International facility
Since its inception in 1993, IIAS has presented itself both nationally and internationally in full accordance with the meeting point concept. Connections have been sought and developed with most other major institutes for Asian Studies in Europe as well as with the main Asian countries. The logical next step would be to elevate this interface function to a higher level. In his report, Frits Staal championed a European facility for Asian studies, which has since been set up, with the IIAS acting as its present secretariat. The next step will be the acknow- ledgement by the European Union in Brussels of "Nonnensteeg" as a gateway to the "pool of knowledge" of Asia which is present in the Netherlands. When Peter Tindemans performed the official opening of IIAS on behalf of my predecessor, Job Cohen, he expressed the wish that the Institute would develop into an international facility, a Dutch-based centre with a major international reputation. The application filed by IIAS is currently being vetted by NWO, the Netherlands Organisation for Scientific Research, and it looks as if it will be approved.
The Nonnensteeg facilities also house CNWS, a research school which has also proved its worth as a meeting place, and which has effectively made a substantive and administrative contribution to bolstering Asian, African and Amerindian studies.

Mokusei
In the old days it was sometimes thought that studying a foreign language or culture had something of an exotic ring to it.
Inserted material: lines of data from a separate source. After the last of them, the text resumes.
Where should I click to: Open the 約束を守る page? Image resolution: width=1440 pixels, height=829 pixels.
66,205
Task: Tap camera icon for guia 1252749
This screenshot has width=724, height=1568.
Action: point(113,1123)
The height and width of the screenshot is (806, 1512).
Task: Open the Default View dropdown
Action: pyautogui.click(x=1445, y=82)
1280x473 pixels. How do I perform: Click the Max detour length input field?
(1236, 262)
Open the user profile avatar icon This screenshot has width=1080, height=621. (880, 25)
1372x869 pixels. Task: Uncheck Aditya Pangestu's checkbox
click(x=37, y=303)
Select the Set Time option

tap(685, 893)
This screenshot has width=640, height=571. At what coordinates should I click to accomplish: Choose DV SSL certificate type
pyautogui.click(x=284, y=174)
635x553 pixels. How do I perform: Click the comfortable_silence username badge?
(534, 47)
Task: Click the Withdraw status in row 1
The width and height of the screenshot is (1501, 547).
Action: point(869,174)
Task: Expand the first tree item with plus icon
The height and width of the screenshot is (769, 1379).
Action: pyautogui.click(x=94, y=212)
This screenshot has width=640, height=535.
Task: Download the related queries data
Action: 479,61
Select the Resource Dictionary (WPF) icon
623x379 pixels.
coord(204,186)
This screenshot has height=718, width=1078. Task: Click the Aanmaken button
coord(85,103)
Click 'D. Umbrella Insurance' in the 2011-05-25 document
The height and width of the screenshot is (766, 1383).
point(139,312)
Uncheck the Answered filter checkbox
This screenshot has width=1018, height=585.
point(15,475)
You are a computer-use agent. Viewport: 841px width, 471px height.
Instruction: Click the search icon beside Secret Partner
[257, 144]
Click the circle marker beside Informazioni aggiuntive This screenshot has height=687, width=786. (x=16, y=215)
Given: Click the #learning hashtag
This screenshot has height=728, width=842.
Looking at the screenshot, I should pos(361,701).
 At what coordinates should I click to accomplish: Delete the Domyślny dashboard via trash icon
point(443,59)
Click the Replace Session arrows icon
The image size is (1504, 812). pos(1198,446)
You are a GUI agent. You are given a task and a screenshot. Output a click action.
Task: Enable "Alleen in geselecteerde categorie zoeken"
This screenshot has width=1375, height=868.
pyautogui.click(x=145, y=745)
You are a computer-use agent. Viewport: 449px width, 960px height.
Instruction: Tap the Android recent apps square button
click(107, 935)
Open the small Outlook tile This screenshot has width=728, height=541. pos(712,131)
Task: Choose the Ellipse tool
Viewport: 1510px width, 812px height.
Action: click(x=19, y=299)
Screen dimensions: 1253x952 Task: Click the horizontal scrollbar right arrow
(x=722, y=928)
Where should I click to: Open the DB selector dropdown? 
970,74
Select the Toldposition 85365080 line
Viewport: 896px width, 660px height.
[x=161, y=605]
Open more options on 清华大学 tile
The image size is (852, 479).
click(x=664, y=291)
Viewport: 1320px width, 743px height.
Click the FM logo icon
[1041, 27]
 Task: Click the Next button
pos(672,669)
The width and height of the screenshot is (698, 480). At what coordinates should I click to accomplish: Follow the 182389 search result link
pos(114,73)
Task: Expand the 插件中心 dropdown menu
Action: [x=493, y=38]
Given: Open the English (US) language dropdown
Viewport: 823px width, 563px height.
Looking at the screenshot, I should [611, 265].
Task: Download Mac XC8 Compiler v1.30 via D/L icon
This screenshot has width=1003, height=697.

Not for nothing do our German neighbours refer to what we call the Minor Language and Literature subjects as the Orchideenfächer, or Orchid Subjects. Times have changed, however, and these days an interest in new languages or cultures can be satisfied practically on one's own doorstep! The most daunting challenge facing our domestic cultural policy over the next few years will doubtless be the successful creation of an atmosphere in which an open-minded, unthreatened cultural conversation can take place between the various ethnic groups.

This underlines why it is so important for the Netherlands to have knowledge of other languages and cultures at its disposal, for this will enable us to fine-tune our views of the various world trends and give us an important edge, for example in relation to the assimilation of new fellow countrymen and women or the formulation of our foreign policy, or - conversely - in relation to trade or when savouring different cultures. Such a genuine understanding and appreciation stands or falls with scientists such as yourselves. This reminds me of the novel "Mokusei!" by Cees Nooteboom, which was published in 1982. I have selected the following quotation from one of the dialogues in this book:
"Most Europeans and Americans who come here [to Japan] - and I do not necessarily mean businesspeople, for they tend to wake up to reality before too long - bur rather, let us call them persons of an 'artistic' inclination, have no genuine knowledge of Japan. They know it is different, but then so are Vietnam and the Ivory Coast. Forgive me for saying so, but Japan is different in a different way ... but how does one explain that?"
May the Nonnensteeg facilities continue to act as a permanent meeting point for this type of question!

Drs Aad Nuis is the State Secretary for Education, Culture and Science of the Netherlands.

This is an edited version of his address held on 10 May 1995 in Leiden to mark the opening of the facilities at Nonnensteeg nos. 1 to 3.